In 1944, the poet named Hilda Doolittle who is better known simply by her initials H.D. announced with a vengeance her return to poetry after a turn toward fiction and film starting in the early 1930’s. That period was also marked by seeking help with her fragile emotion state and mental well-being through psychoanalysis. Her analyst for these sessions was a doctor who had also experience some success as a writer: some Viennese guy named Freud!
The occasion for this return to poetry was not the result of discharge by Freud as being completely cured of her anxieties, (although she wrote that the sessions had left her feeling ready to become productive again and helping her come to terms with some deeply buried issues from her past), but rather deepening of existing anxieties on top of which was added layer of brand new things to worry about. The return of H.D. to not just poetry, but poetic works that are routinely considered among her best and very often placed alongside such landmark 20th century verse as Eliot’s The Waste Land and Ezra Pound’s Cantos was the defining historical event of the 20th century; an event that would become arguably the single greatest influence on the course of literature since the colonizing the Americas: the unthinkable and almost unspeakable horrors of World War II.
The Walls do Not Fall is a work of epic length and scope that was not published until the war was slowly but inexorably driving toward its inevitable conclusion despite having actually been written during the height of the conflict.

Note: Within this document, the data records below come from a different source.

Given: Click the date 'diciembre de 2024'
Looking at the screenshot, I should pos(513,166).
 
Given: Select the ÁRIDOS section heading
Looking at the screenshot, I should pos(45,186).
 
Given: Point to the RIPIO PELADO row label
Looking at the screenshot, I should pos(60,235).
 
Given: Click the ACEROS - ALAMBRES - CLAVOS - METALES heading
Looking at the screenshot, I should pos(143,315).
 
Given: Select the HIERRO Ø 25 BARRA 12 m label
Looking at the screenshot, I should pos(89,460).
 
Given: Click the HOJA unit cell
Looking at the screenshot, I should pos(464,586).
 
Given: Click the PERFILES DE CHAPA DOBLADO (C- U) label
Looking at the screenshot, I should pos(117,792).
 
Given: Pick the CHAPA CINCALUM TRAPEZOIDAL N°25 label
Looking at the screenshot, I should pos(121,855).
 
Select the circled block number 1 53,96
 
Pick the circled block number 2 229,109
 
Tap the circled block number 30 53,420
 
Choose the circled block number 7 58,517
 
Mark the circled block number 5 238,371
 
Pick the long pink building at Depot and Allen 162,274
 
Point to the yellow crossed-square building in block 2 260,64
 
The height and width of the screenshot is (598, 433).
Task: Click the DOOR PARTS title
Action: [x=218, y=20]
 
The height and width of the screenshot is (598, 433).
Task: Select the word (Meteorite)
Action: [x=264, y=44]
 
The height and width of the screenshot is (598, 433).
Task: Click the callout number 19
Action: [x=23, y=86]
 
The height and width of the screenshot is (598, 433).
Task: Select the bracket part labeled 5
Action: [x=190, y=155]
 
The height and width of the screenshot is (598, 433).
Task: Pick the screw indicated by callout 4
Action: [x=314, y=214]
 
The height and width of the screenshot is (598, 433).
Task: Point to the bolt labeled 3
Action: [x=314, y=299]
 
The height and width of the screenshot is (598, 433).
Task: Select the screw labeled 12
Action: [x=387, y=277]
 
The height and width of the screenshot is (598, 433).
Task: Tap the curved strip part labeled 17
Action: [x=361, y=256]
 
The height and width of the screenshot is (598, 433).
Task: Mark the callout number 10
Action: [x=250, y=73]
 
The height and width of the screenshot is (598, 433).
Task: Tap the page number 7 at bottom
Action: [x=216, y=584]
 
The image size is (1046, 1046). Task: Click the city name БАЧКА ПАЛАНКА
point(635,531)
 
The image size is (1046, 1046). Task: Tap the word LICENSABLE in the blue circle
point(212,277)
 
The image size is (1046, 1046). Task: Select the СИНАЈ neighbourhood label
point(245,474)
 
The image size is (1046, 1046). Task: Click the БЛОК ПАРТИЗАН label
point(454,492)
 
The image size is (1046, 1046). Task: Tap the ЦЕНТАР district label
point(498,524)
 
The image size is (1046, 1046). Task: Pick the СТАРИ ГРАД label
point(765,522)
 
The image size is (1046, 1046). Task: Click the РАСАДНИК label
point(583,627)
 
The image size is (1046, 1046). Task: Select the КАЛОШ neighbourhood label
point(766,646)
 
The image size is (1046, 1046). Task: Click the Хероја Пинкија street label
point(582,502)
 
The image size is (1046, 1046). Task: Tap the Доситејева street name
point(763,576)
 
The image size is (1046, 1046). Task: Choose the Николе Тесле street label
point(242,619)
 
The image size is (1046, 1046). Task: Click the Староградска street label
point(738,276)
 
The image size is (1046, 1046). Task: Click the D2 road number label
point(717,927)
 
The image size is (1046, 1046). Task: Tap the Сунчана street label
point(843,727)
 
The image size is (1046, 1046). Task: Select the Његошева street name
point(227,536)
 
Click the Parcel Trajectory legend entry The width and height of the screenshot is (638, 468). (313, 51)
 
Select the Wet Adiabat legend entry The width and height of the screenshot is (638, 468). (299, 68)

The work was written specifically with the intent of its inclusion as a trilogy by the author and that trilogy represents the final artistic high water mark of a long and varied career.
Composed of a series of 43 cantos that sometimes rhyme and just as often don’t, the poem is narrative of a speaker relating the surroundings of a London devastated by bombs dropped from the air. Although presented in the form of narrative odyssey, the subject matter is not reportorial, but a more oblique form of journalistic discourse heavily dependent upon imagery and interpretation of the parts within the larger context of the whole. An earlier visit to Egypt and the ruins of ancient civilizations time left behind invests the description of a post-apocalyptic mid-20th century London with a mythic quality. The descriptions of the effects of the Blitz by Nazi bombers carry the palpable tension of someone who actually been there and live through it. Which is exactly what H.D. was doing during the first two years of the 1940’s in what must have seemed the most interminable 24 months in history as the people of England waited and waited for America to finally take sides.
Doolittle followed The Walls do Not Fall in 1945 with Tribute to the Angels and completed the final section of her trilogy one year later with the publication of The Flowering of the Rod.